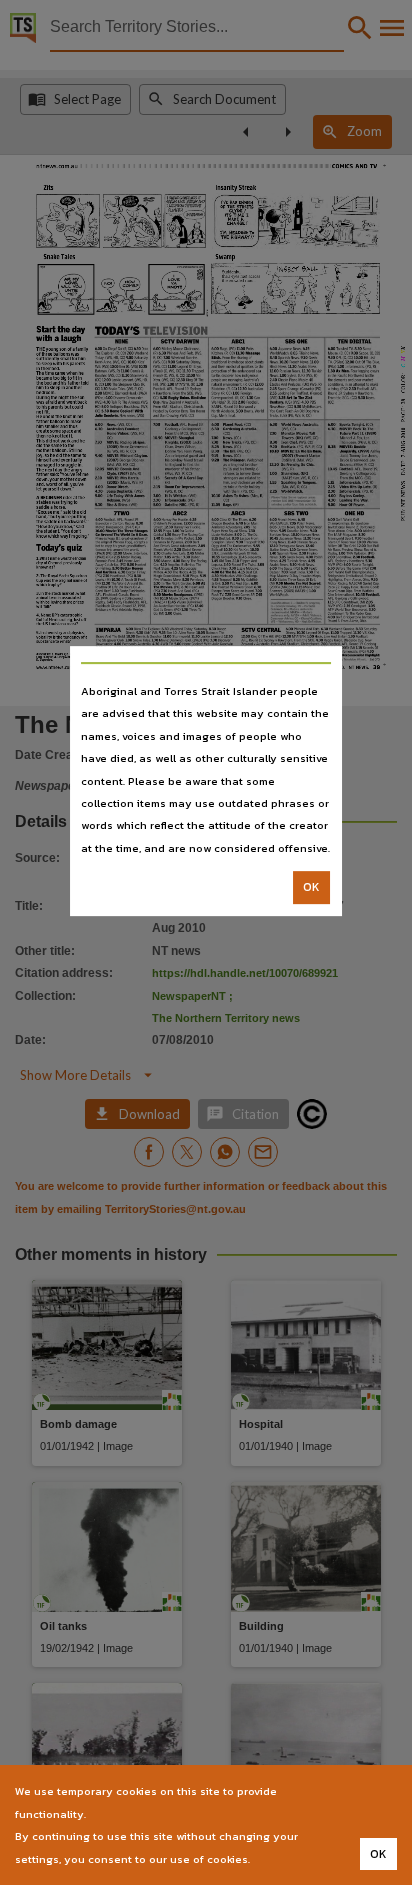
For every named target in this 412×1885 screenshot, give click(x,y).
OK (311, 887)
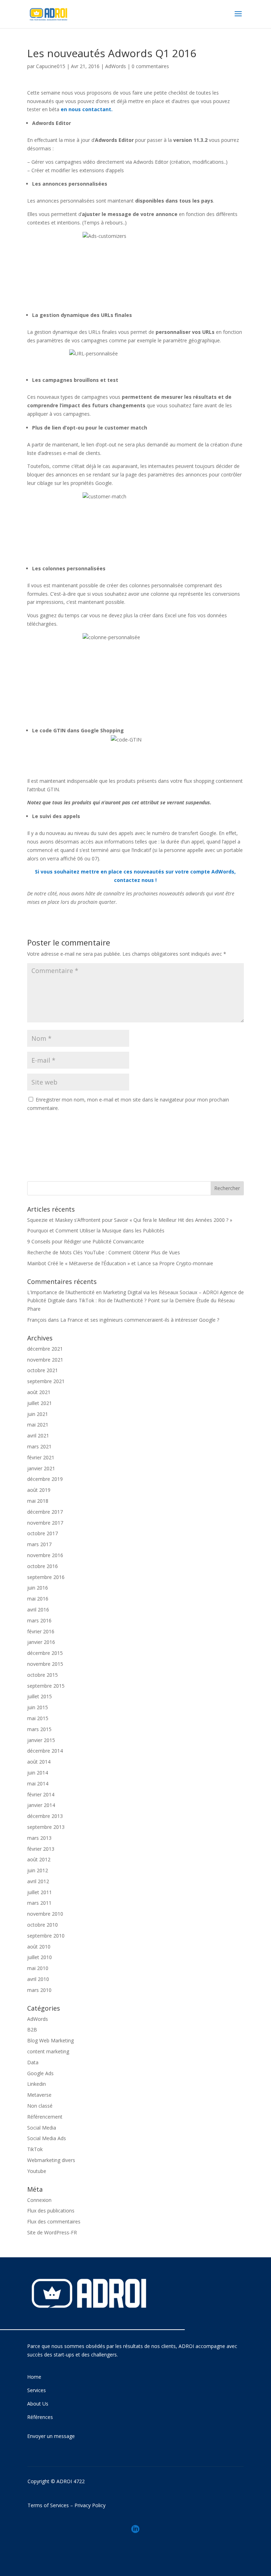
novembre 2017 (45, 1522)
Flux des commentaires (53, 2221)
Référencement (44, 2116)
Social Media (41, 2127)
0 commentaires (150, 66)
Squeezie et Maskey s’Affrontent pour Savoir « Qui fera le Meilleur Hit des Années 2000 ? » (129, 1220)
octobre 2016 (42, 1566)
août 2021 (38, 1392)
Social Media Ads (46, 2138)
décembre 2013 (45, 1816)
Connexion (39, 2200)
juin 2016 (37, 1587)
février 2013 (40, 1848)
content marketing (48, 2051)
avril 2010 (38, 1979)
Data (32, 2062)
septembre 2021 (46, 1381)
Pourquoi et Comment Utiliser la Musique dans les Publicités (95, 1230)
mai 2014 (37, 1783)
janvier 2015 (41, 1740)
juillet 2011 (39, 1892)
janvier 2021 (41, 1468)
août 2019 (38, 1490)
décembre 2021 (45, 1348)
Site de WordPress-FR (52, 2232)
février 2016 (40, 1631)
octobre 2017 (42, 1533)
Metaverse (39, 2094)
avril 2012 (38, 1881)
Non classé (40, 2105)
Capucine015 (50, 66)
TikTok (35, 2149)
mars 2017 (39, 1544)
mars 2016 (39, 1620)
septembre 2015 (46, 1685)
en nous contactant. (87, 109)
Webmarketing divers (51, 2160)
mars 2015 (39, 1729)
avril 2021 (38, 1435)
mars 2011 (39, 1902)
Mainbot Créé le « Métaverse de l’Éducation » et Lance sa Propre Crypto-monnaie (120, 1263)
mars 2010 (39, 1990)
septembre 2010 (46, 1935)
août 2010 (38, 1946)
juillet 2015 (39, 1696)
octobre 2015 (42, 1674)
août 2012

## Your instructions
Both ends included, copy word for word the lines from the top of the entries above through the line with "janvier 2021 (41, 1468)". No pictures.

## Exercise output
For every named target in this 412×1885 screenshot, give click(x,y).
OK (311, 887)
novembre 2017 (45, 1522)
Flux des commentaires (53, 2221)
Référencement (44, 2116)
Social Media (41, 2127)
0 commentaires (150, 66)
Squeezie et Maskey s’Affrontent pour Savoir « Qui fera le Meilleur Hit des Années 2000 ? » (129, 1220)
octobre 2016 (42, 1566)
août 2021 (38, 1392)
Social Media Ads (46, 2138)
décembre 2013 (45, 1816)
Connexion (39, 2200)
juin 2016 (37, 1587)
février 2013 (40, 1848)
content marketing (48, 2051)
avril 2010 (38, 1979)
Data (32, 2062)
septembre 2021 (46, 1381)
Pourquoi et Comment Utiliser la Musique dans les Publicités (95, 1230)
mai 2014 (37, 1783)
janvier 2015 (41, 1740)
juillet 2011 (39, 1892)
janvier 2021 (41, 1468)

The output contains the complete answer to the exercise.